No More Ladies is a 1935 American romantic comedy film directed by Edward H. Griffith. The film stars Joan Crawford and Robert Montgomery, and co-stars Charlie Ruggles, Franchot Tone, and Edna May Oliver. The screenplay credited to Donald Ogden Stewart and Horace Jackson is based on a stage comedy of the same name by A.E. Thomas.

==Plot==
Marcia is a young socialite who shares her New York home with her grandmother, Fanny Townsend. Marcia is a firm believer that a couple must be faithful to one another, unlike her peers who do not feel so strongly. Marcia meets Jim, who agrees with her on the subject of a couple's monogamy and pursues her. Marcia, however, decides to pursue Sherry, whom Marcia sees as a challenge and seeks to cure him of his philandering and womanizing nature.

After a night at a club where some of Sherry's past flings swirl about him, the couple discuss the institution of marriage and have clearly divergent views. Despite this, Marcia and Sherry are married, yet Sherry continues to be flirtatious. Even on their honeymoon, Sherry talks with the gorgeous Sally French. Later, when the newly married couple returns home, Sherry goes home with a friend's date, Theresa German, and doesn't return that night. Marcia realizes her philandering husband has already ruined their marriage. Sherry admits to spending the night with Theresa and admits his infidelity in a rather abrupt and unapologetic manner.

Marcia decides to teach her husband a lesson by having a party to which she invites Sherry's former flames along with their mates. Marcia announces that she intends to be unfaithful to her husband, by having a fling with Jim, who still cares for Marcia. Marcia and Jim escape from the party during a game of charades, and she returns the next morning. Sherry then sees how much his wife loves him and is convinced to reform his former ways. In any event, Marcia remained faithful to her beliefs and her husband and did not go through as she planned.

==Cast==

- Joan Crawford as Marcia
- Robert Montgomery as Sherry Warren
- Charlie Ruggles as Edgar Holden
- Franchot Tone as Jim Salston
- Edna May Oliver as Fanny Townsend
- Gail Patrick as Theresa German

- Reginald Denny as Oliver
- Vivienne Osborne as Lady Diana Knowleton
- Joan Fontaine as Caroline (as Joan Burfield)
- Arthur Treacher as Lord Knowleton
- David S. Horsley as James McIntyre Duffy
- Jean Chatburn as Sally French

==Production==
Rachel Crothers created the original screen adaptation, but had her name removed from the screen credits, publicly dissatisfied with the studio's changes to her screenplay; other uncredited writers were Edith Fitzgerald and George Oppenheimer.

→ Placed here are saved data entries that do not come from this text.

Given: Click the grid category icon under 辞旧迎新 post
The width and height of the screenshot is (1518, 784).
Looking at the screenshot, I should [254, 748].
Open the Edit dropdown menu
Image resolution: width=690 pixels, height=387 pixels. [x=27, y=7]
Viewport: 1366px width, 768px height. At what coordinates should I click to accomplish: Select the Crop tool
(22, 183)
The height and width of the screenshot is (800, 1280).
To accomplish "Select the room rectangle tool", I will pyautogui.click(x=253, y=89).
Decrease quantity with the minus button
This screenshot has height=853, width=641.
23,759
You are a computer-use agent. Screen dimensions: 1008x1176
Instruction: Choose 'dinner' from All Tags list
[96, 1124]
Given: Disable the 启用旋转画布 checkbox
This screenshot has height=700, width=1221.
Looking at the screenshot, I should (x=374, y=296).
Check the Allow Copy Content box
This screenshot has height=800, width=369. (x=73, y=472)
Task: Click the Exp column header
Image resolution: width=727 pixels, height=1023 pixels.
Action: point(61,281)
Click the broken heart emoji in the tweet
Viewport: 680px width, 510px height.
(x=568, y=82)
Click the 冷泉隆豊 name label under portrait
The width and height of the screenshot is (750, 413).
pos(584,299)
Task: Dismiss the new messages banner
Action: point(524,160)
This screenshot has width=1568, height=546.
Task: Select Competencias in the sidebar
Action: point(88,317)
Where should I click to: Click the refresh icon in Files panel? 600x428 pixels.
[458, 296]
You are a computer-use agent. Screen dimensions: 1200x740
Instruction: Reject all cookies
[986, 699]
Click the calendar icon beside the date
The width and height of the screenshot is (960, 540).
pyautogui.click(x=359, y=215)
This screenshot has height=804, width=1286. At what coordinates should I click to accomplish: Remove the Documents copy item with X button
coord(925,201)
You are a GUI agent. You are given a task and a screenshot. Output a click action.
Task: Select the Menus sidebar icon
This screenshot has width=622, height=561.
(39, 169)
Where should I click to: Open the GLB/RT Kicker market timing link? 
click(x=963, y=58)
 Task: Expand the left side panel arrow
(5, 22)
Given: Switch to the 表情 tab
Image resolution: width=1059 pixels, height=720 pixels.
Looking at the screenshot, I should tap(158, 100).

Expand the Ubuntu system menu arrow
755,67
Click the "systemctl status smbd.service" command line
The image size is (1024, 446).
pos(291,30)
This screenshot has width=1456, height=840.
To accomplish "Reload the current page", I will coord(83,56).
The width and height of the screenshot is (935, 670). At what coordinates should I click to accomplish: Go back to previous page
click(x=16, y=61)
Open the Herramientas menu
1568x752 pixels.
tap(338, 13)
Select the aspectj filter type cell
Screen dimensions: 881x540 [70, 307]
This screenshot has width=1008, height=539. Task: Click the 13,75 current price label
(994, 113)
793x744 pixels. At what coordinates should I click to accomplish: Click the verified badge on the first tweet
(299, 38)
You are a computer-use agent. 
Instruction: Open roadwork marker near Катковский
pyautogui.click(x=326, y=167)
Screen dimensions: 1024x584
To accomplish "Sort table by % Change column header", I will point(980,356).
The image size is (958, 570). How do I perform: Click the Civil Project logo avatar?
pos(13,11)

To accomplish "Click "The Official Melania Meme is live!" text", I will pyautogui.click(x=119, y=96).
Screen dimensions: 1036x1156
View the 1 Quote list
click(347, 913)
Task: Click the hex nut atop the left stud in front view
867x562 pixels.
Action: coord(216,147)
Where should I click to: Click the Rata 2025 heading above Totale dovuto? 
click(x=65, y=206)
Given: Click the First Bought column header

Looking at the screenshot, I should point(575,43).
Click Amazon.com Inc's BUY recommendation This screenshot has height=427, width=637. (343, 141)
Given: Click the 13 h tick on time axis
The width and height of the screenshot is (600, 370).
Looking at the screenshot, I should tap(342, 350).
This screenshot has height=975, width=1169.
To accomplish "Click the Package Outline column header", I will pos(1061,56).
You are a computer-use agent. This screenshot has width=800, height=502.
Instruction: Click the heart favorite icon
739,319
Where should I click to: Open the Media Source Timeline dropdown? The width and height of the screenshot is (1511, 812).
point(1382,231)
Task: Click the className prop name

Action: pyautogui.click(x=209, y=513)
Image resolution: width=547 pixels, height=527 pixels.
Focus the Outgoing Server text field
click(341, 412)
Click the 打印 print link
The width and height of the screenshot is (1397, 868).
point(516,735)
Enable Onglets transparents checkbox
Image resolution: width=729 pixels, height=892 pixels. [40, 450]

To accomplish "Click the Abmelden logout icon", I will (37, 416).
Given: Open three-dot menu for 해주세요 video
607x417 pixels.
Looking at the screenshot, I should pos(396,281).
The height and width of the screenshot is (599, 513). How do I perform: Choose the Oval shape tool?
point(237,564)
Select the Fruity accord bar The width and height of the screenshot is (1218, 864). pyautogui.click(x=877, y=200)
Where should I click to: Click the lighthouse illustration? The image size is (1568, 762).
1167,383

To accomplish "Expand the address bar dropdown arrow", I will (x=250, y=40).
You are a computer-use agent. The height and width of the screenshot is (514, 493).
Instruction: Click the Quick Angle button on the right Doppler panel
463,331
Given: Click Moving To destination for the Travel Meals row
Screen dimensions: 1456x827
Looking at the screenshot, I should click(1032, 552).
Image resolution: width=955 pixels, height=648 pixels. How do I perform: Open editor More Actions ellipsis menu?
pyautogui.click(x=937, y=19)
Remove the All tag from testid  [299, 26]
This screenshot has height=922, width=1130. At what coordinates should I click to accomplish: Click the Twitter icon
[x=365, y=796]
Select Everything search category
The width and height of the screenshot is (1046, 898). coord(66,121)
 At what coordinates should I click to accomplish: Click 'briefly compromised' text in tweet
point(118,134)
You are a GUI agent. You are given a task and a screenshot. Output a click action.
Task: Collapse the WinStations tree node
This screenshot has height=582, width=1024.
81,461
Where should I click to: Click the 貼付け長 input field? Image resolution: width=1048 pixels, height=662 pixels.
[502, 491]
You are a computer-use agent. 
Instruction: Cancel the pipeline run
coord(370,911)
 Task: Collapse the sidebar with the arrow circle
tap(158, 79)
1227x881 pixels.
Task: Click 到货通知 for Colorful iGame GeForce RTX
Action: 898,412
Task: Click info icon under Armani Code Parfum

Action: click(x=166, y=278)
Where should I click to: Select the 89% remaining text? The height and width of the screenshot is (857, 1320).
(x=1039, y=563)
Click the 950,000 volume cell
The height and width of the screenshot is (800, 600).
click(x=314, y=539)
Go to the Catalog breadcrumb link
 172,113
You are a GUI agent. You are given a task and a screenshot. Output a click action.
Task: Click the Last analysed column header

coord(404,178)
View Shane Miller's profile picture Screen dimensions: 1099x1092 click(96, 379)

Griffith's illness prevented him from finishing the film, so George Cukor took over as director (but declined a screen credit).

Crawford made the film in her tenth year as an MGM contract player; the film was Joan Fontaine's big-screen debut.

==Reception==
According to Andre Sennwald of The New York Times, "the photoplay, despite its stage ancestry, is out of the same glamour factory as Miss Crawford's Forsaking All Others. If it is less furiously arch than that modern classic of sledgehammer whimsey, it is also somewhat less successful as entertainment. Out of the labors of the brigade of writers who tinkered with the screen play, there remain a sprinkling of nifties which make for moments of hilarity in an expanse of tedium and fake sophistication." Time magazine called it a "pleasant, witty time-waster" depicting a "variety of white chromium modernistic interiors, a welter of cynical badinage over cocktails and cigarets, [and] the complications of rich idle adultery." Writing for The Spectator, Graham Greene described the film as "slickly 'problem'", "second rate", and "transient", although he praised the acting of Ruggles (playing Edgar Holden).

===Box office===
According to MGM records the film earned $1,117,000 in the US and Canada and $506,000 elsewhere resulting in a profit of $166,000.